● **Required action**:
When you restate the data, keep every word as it is and drop the images.

Stored items
*** Block opens ***

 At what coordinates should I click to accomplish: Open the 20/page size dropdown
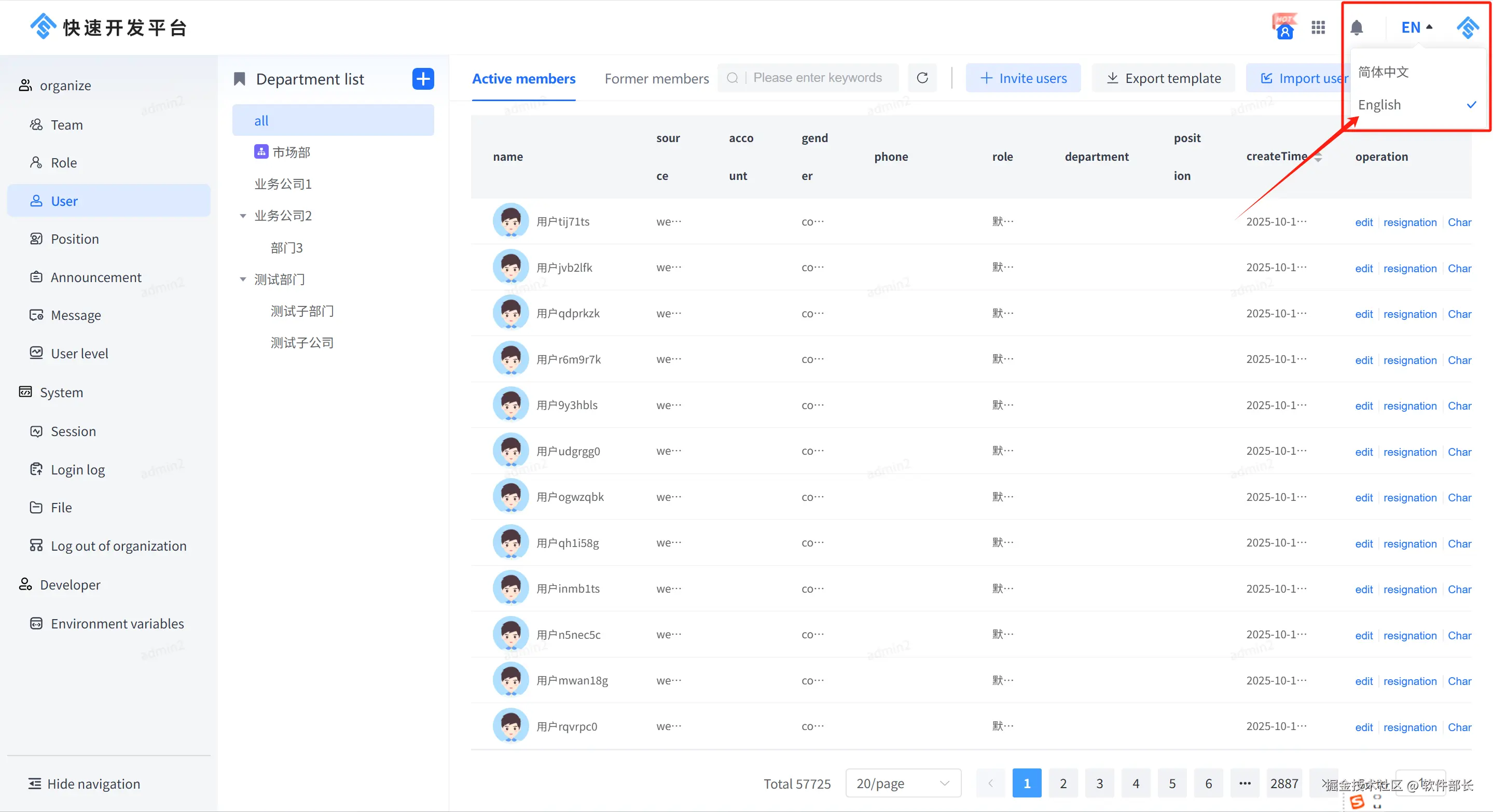tap(903, 783)
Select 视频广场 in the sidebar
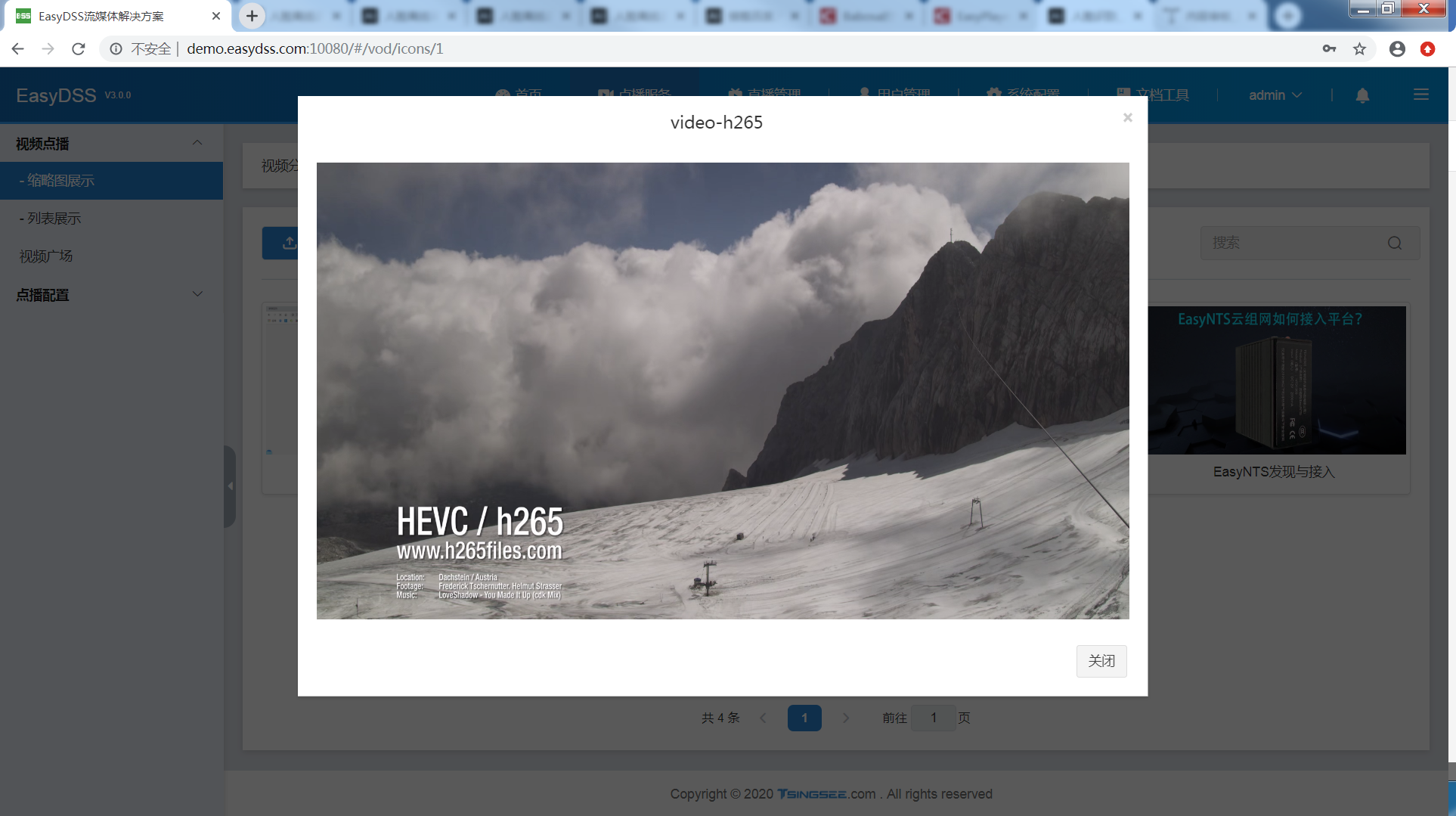 pyautogui.click(x=45, y=256)
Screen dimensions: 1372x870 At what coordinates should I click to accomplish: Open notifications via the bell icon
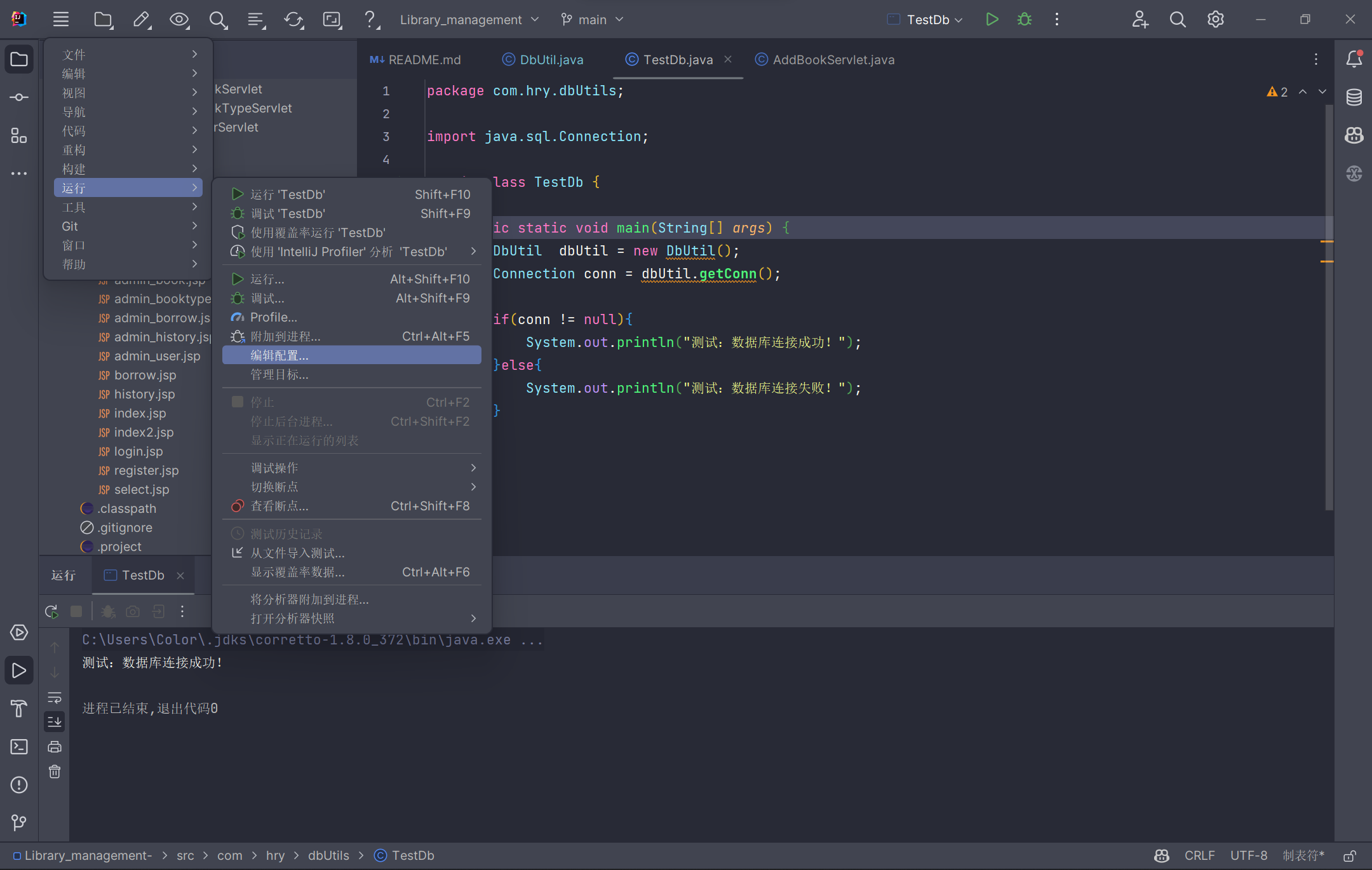coord(1354,58)
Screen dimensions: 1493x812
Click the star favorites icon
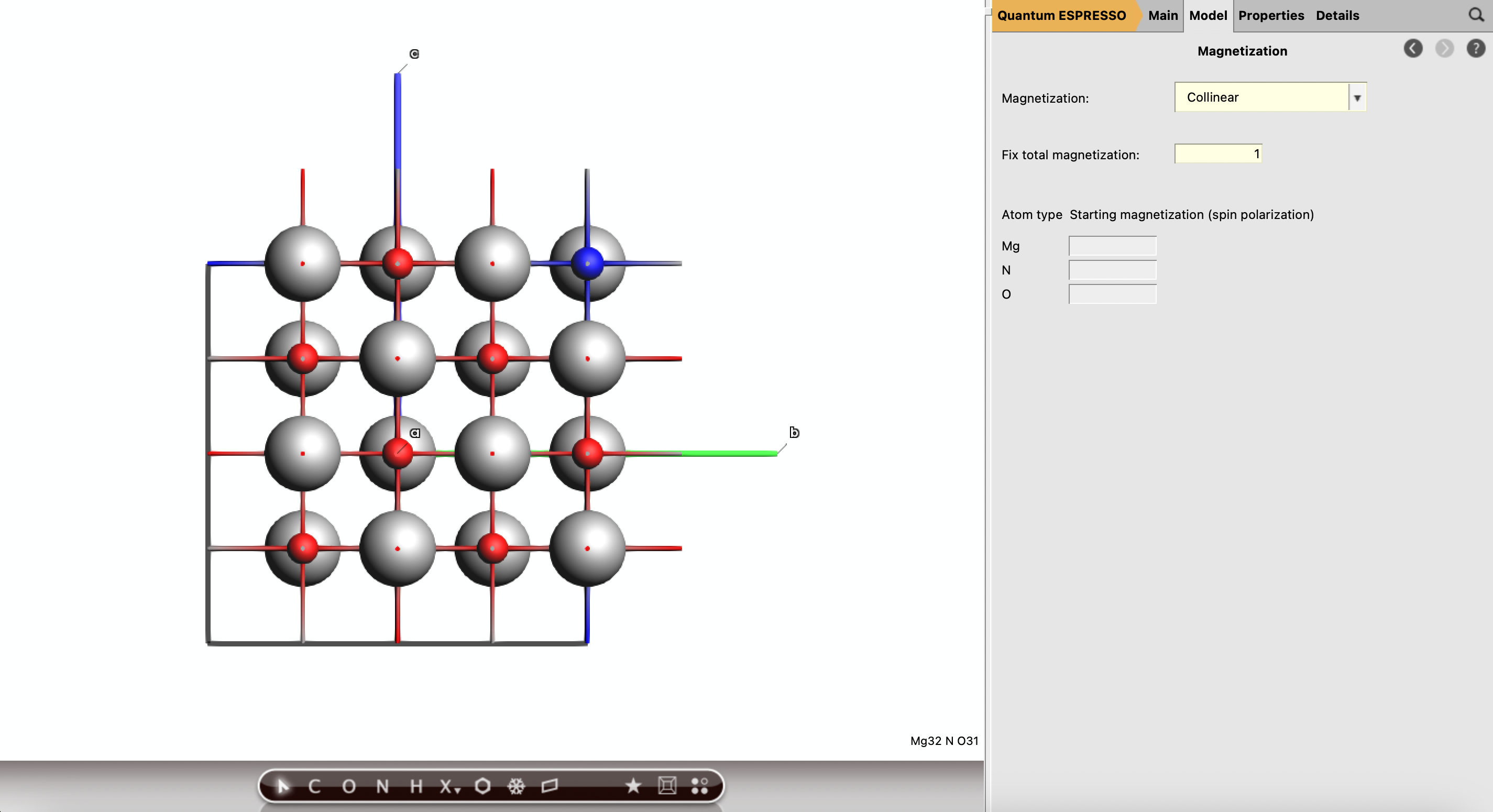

*** Block closes ***

● **Response box**:
 At what coordinates should I click to accomplish: Open the 20/page size dropdown
tap(903, 783)
Select 视频广场 in the sidebar
 pyautogui.click(x=45, y=256)
Screen dimensions: 1372x870 At what coordinates should I click to accomplish: Open notifications via the bell icon
coord(1354,58)
Screen dimensions: 1493x812
Click the star favorites icon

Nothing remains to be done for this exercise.